Instructions for the task:
How many lines in the records below hold the word "agent"? Answer with the number alone.

Start of Data shown

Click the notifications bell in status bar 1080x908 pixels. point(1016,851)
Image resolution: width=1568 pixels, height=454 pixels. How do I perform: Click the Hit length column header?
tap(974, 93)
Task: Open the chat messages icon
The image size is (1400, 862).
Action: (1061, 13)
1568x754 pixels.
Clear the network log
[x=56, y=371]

End of Data shown
Start of Data shown

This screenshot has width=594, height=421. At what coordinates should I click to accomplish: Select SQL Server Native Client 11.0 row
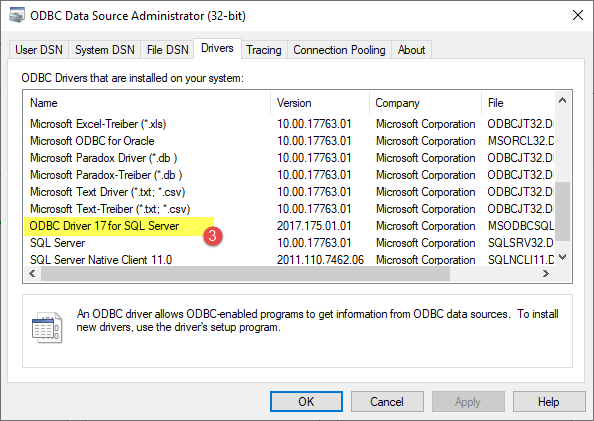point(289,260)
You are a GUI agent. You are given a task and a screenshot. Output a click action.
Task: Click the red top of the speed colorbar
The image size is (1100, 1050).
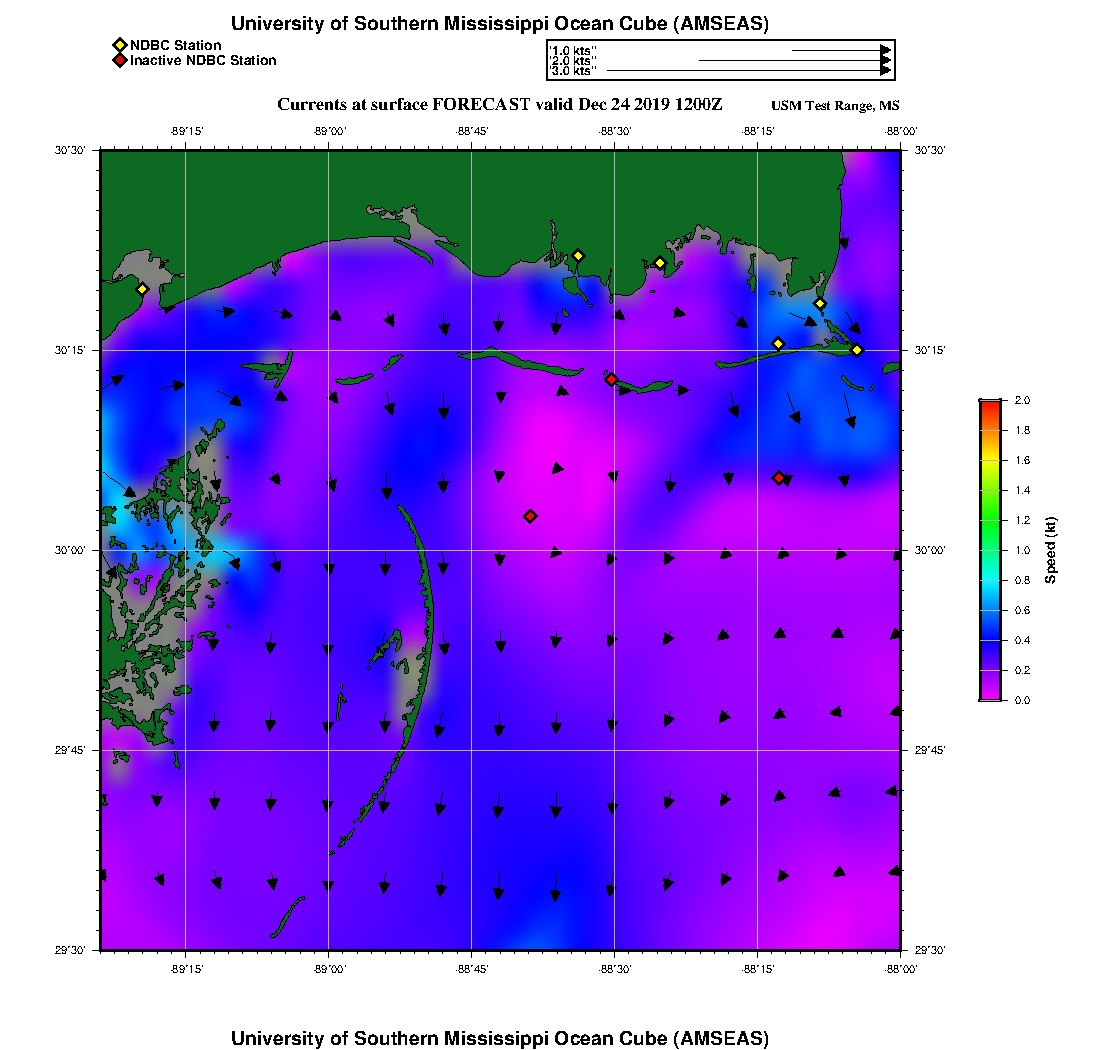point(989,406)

End of Data shown
Start of Data shown

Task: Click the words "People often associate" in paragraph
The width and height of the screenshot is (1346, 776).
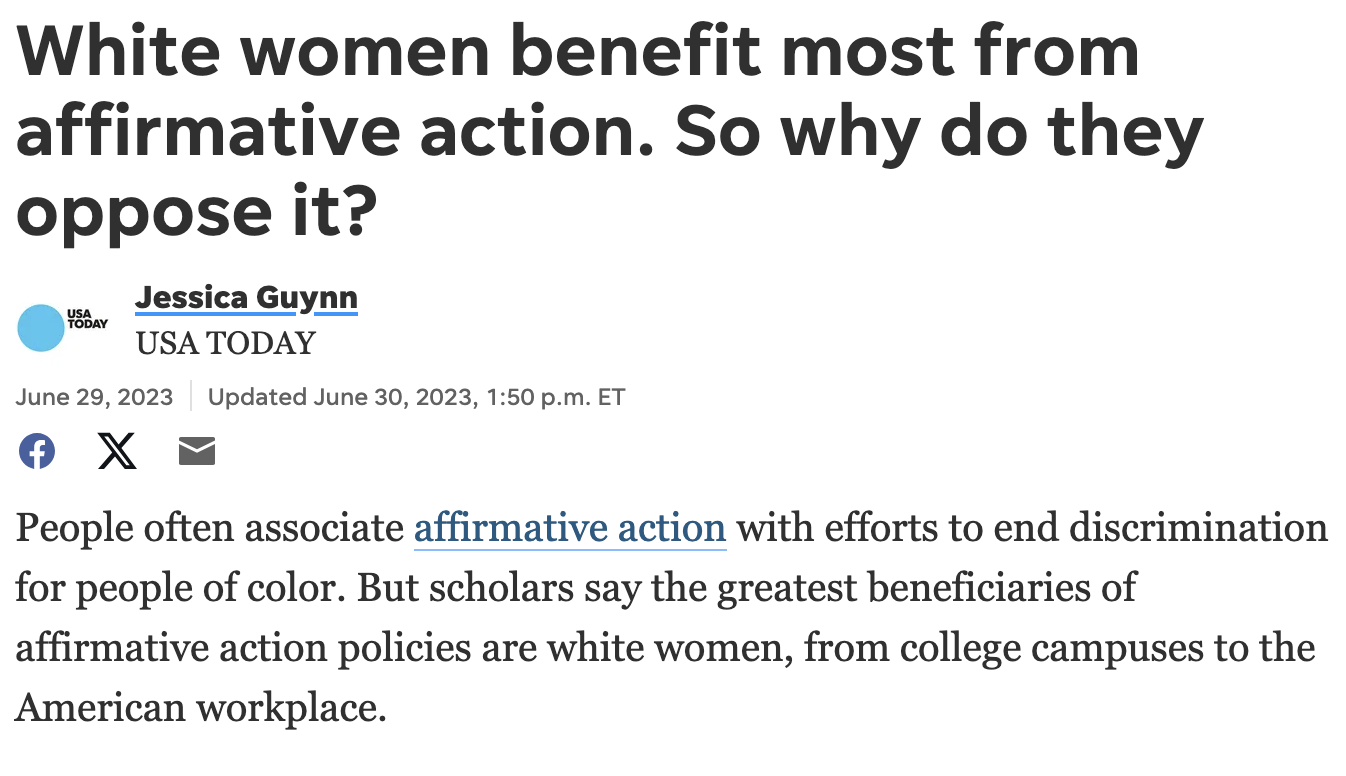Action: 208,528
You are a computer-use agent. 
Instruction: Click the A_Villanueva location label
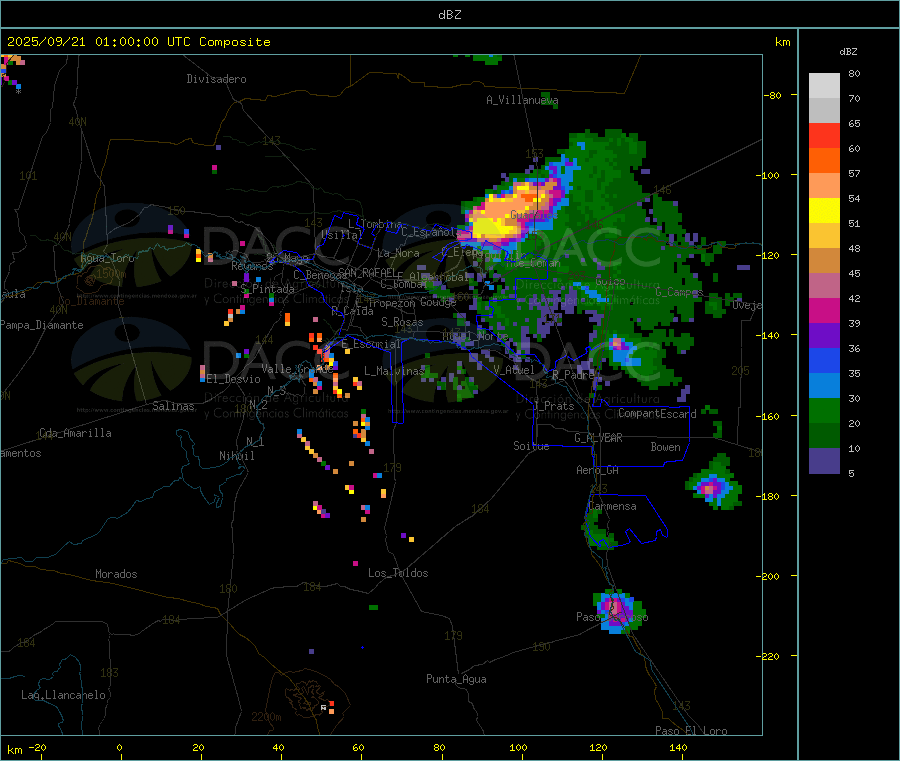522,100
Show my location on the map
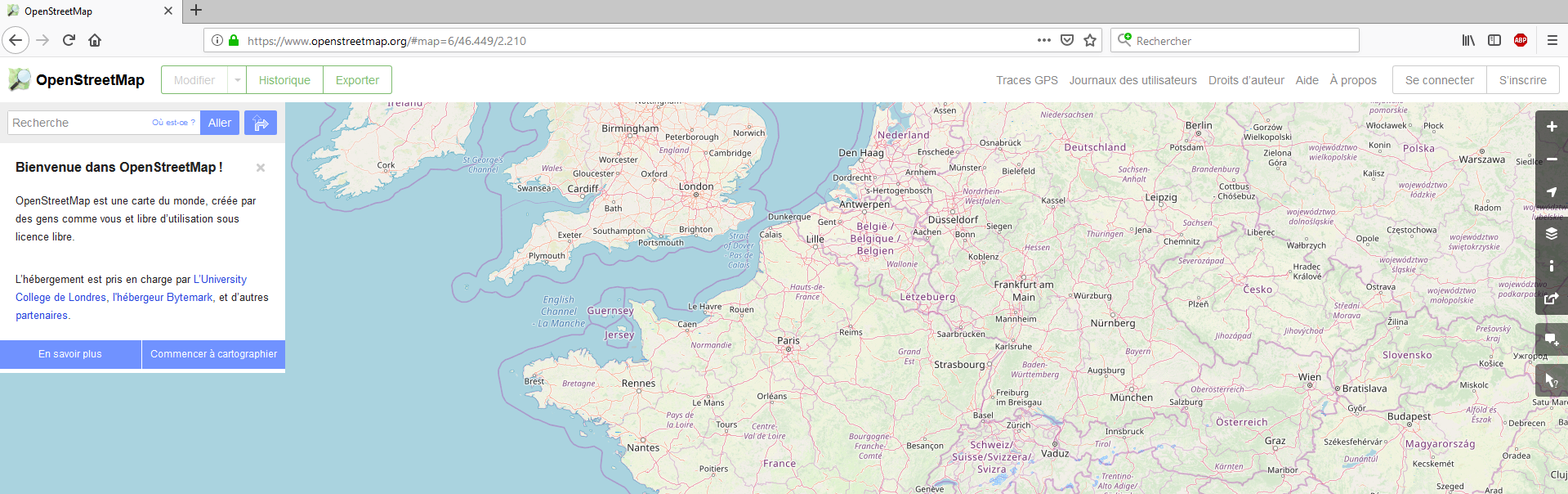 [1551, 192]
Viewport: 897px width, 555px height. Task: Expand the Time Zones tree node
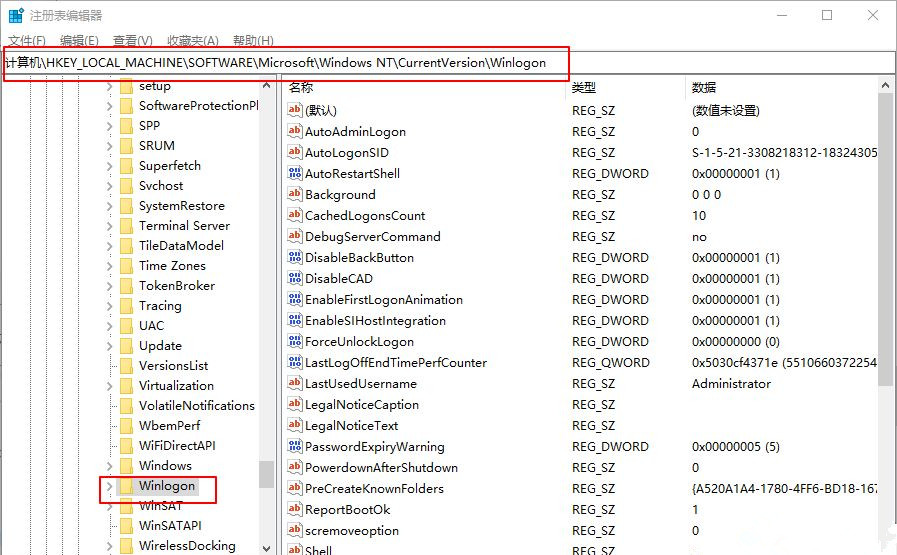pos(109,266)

End of Data shown

Your response:
2